Even if that is all true, having built the town and then prohibiting anyone else from setting up a marketplace is exploiting one monopoly you hold to benefit another, which is a big no-no in terms of economics and competition law. In your analogy, why are the townspeople better off because the town bans anyone else from providing shopping facilities for them?
You assert that the town and the marketplace are two separate monopolies. I disagree and assert that they're a single entity, because they are not separable. Neither could have been created without the other. And their cumulative success is (in many respects) dependent on them being intertwined.

But even if you do insist on separating them, you don't get to arbitrarily bisect them wherever you want to suit your argument. The "retail" App Store is only the surface layer of the iOS app ecosystem which Apple has developed, it's certainly not the totality of it. There's the toolchain, APIs, documentation, training resources and many other things besides, which are all necessary parts to that marketplace's existence.

You might argue that Apple chose to give away their developer tools rather than license their use with a revenue share arrangement (like Epic does with Unreal Engine). You might argue that Apple charges for their tools with the $99 annual developer fee. I disagree that these are relevant. How Apple chooses to monetise their own work is up to them. For example, Apple could have instead defined their 30% revenue share requirement as a license condition for the use of their tools and libraries. The outcome for consumers and developers would be largely identical, but the "store monopoly" argument would make a lot less sense.

Even Epic themselves understand that developer ecosystems are valuable and it's fair for a percentage of top-line profit to go to them regardless how the app is sold or how payments work.

More broadly I must admit some occasional frustration by people who insist Apple must change, as this insistence is all too often paired with a somewhat arrogant paternalism, that they know better than I do what I should want. "Free market" is certainly the simplest argument to side with and the easiest one to wax lyrical about, but that doesn't automatically make it the best one.

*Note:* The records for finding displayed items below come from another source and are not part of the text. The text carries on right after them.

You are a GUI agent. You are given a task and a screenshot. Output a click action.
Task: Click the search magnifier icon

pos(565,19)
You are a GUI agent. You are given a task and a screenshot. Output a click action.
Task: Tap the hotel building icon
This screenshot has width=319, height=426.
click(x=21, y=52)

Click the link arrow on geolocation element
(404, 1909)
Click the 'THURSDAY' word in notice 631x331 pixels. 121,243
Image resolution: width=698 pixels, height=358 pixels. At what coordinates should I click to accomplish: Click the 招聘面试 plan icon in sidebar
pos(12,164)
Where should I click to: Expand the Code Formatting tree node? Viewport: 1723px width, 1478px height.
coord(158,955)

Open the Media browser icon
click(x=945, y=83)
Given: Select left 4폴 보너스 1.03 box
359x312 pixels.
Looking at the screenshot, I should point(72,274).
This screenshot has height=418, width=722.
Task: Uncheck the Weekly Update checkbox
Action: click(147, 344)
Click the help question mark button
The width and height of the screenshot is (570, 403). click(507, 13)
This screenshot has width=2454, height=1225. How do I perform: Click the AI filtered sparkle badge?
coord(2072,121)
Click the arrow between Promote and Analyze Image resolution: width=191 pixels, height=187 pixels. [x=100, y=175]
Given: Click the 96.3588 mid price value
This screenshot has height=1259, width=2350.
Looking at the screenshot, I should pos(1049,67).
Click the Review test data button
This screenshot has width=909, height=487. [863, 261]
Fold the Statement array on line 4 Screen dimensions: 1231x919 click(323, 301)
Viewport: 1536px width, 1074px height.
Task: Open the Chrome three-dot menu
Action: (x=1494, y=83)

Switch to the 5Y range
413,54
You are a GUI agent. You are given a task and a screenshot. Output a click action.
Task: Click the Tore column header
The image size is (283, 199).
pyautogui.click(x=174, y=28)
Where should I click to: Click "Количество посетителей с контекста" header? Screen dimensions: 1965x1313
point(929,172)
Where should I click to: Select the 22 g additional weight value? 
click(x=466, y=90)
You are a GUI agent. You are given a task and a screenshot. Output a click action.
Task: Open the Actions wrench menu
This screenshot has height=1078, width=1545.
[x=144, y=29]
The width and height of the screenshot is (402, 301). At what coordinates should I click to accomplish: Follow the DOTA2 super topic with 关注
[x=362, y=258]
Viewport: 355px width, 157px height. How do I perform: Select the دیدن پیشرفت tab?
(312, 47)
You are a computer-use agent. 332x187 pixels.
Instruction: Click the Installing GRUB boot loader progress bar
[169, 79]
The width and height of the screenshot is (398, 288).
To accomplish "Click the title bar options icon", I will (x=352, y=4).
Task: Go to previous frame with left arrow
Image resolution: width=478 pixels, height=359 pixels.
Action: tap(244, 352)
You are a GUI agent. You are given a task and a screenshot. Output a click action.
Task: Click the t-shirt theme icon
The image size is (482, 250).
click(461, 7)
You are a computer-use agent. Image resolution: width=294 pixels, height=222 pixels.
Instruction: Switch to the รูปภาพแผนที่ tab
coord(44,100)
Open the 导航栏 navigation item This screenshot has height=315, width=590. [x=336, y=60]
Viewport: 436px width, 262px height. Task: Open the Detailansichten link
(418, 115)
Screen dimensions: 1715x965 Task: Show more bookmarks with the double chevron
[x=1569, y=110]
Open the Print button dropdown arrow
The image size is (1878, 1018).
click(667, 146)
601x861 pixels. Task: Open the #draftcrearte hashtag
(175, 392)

I'm not going to spend too much time explaining why I think the iOS ecosystem would be worse if "free markets" were forced upon it, because unfortunately Hacker News debates on this topic generally see more people throwing down-votes rather than engaging with the debate. But fundamentally I see the difference of opinion stemming from whether you see the smartphone as a computing platform or an appliance bundled with systems administration services from the vendor. I think of my smartphone as an appliance, despite being a software developer by trade. But I'm glad that the market includes many brands of Android phone so that everyone who cares can have a choice.

You are arguing that the platform and the app marketplace are inseparable, but many other platforms for personal computing have not had such a store yet have been popular with both users and developers. They provided tools and documentation for developers, often for free, too. Plenty more have had multiple marketplace-like sources for new software, not necessarily provided by the same organisation that built the platform itself. From Windows to Linux distros and from Steam to the plug-in marketplaces for many large applications, there is no shortage of counter-examples to your position here.
No, I am only arguing they are inseparable with respect to questions of antitrust. Obviously there's no technical impediment to iOS becoming a complete free-for-all where you can download and run any binary with root privileges using an innocuous shell script command piped from wget.

The question of what's been done elsewhere isn't relevant, because there are many elsewheres, each with their own origin stories. Most of them look more like iOS than macOS—the personal computer marketplace is something of an outlier when it comes to software distribution.